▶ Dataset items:
☆ ☆ ☆ ☆ ☆ ☆ ☆

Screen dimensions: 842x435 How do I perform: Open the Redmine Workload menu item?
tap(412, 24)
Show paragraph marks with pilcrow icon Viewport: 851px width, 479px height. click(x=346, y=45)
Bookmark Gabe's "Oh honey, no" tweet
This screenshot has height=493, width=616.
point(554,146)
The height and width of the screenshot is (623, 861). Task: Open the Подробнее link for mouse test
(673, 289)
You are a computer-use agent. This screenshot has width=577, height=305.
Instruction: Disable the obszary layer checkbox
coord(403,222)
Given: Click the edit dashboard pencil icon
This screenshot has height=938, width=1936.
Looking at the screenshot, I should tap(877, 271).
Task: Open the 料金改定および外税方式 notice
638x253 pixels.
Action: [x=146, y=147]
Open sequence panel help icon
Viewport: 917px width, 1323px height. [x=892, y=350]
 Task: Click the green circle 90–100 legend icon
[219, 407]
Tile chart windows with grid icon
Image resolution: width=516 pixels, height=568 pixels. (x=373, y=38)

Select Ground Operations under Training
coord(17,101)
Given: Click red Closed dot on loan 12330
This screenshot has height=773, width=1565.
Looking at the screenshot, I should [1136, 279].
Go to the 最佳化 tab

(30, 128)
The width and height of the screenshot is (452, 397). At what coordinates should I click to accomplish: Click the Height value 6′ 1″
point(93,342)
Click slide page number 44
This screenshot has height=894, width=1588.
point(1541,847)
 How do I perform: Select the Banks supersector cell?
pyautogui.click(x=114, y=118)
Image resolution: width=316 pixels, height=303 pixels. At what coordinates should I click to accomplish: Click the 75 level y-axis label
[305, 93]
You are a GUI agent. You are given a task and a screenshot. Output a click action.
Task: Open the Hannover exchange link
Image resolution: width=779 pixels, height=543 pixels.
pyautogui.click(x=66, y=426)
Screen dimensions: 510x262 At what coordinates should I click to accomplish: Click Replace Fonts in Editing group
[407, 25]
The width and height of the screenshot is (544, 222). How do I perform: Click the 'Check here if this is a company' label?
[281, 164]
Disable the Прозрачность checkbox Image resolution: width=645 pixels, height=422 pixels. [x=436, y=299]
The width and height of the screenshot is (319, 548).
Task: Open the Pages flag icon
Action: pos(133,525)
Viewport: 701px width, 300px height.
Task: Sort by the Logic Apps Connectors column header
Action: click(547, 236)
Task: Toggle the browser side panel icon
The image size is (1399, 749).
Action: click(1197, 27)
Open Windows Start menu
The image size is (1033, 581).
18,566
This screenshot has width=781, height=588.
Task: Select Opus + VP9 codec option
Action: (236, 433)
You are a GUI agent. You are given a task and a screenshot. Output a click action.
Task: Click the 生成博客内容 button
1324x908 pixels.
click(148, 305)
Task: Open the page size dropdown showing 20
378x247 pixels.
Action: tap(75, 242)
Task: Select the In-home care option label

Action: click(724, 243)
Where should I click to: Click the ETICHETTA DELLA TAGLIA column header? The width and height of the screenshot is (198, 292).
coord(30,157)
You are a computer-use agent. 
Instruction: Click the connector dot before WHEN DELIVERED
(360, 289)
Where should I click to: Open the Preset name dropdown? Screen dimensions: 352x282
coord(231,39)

☆ ☆ ☆ ☆ ☆ ☆ ☆

Rewrite all the lines of the entries above as a numbered list, omitting any blank lines.

1. Screen dimensions: 842x435 How do I perform: Open the Redmine Workload menu item?
2. tap(412, 24)
3. Show paragraph marks with pilcrow icon Viewport: 851px width, 479px height. click(x=346, y=45)
4. Bookmark Gabe's "Oh honey, no" tweet
5. This screenshot has height=493, width=616.
6. point(554,146)
7. The height and width of the screenshot is (623, 861). Task: Open the Подробнее link for mouse test
8. (673, 289)
9. You are a computer-use agent. This screenshot has width=577, height=305.
10. Instruction: Disable the obszary layer checkbox
11. coord(403,222)
12. Given: Click the edit dashboard pencil icon
13. This screenshot has height=938, width=1936.
14. Looking at the screenshot, I should tap(877, 271).
15. Task: Open the 料金改定および外税方式 notice
16. 638x253 pixels.
17. Action: [x=146, y=147]
18. Open sequence panel help icon
19. Viewport: 917px width, 1323px height. [x=892, y=350]
20.  Task: Click the green circle 90–100 legend icon
21. [219, 407]
22. Tile chart windows with grid icon
23. Image resolution: width=516 pixels, height=568 pixels. (x=373, y=38)
24. Select Ground Operations under Training
25. coord(17,101)
26. Given: Click red Closed dot on loan 12330
27. This screenshot has height=773, width=1565.
28. Looking at the screenshot, I should [1136, 279].
29. Go to the 最佳化 tab
30. (30, 128)
31. The width and height of the screenshot is (452, 397). At what coordinates should I click to accomplish: Click the Height value 6′ 1″
32. point(93,342)
33. Click slide page number 44
34. This screenshot has height=894, width=1588.
35. point(1541,847)
36.  How do I perform: Select the Banks supersector cell?
37. pyautogui.click(x=114, y=118)
38. Image resolution: width=316 pixels, height=303 pixels. At what coordinates should I click to accomplish: Click the 75 level y-axis label
39. [305, 93]
40. You are a GUI agent. You are given a task and a screenshot. Output a click action.
41. Task: Open the Hannover exchange link
42. Image resolution: width=779 pixels, height=543 pixels.
43. pyautogui.click(x=66, y=426)
44. Screen dimensions: 510x262 At what coordinates should I click to accomplish: Click Replace Fonts in Editing group
45. [407, 25]
46. The width and height of the screenshot is (544, 222). How do I perform: Click the 'Check here if this is a company' label?
47. [281, 164]
48. Disable the Прозрачность checkbox Image resolution: width=645 pixels, height=422 pixels. [x=436, y=299]
49. The width and height of the screenshot is (319, 548).
50. Task: Open the Pages flag icon
51. Action: pos(133,525)
52. Viewport: 701px width, 300px height.
53. Task: Sort by the Logic Apps Connectors column header
54. Action: click(547, 236)
55. Task: Toggle the browser side panel icon
56. The image size is (1399, 749).
57. Action: click(1197, 27)
58. Open Windows Start menu
59. The image size is (1033, 581).
60. 18,566
61. This screenshot has width=781, height=588.
62. Task: Select Opus + VP9 codec option
63. Action: (236, 433)
64. You are a GUI agent. You are given a task and a screenshot. Output a click action.
65. Task: Click the 生成博客内容 button
66. 1324x908 pixels.
67. click(148, 305)
68. Task: Open the page size dropdown showing 20
69. 378x247 pixels.
70. Action: tap(75, 242)
71. Task: Select the In-home care option label
72. Action: click(724, 243)
73. Where should I click to: Click the ETICHETTA DELLA TAGLIA column header? The width and height of the screenshot is (198, 292).
74. coord(30,157)
75. You are a computer-use agent. 
76. Instruction: Click the connector dot before WHEN DELIVERED
77. (360, 289)
78. Where should I click to: Open the Preset name dropdown? Screen dimensions: 352x282
79. coord(231,39)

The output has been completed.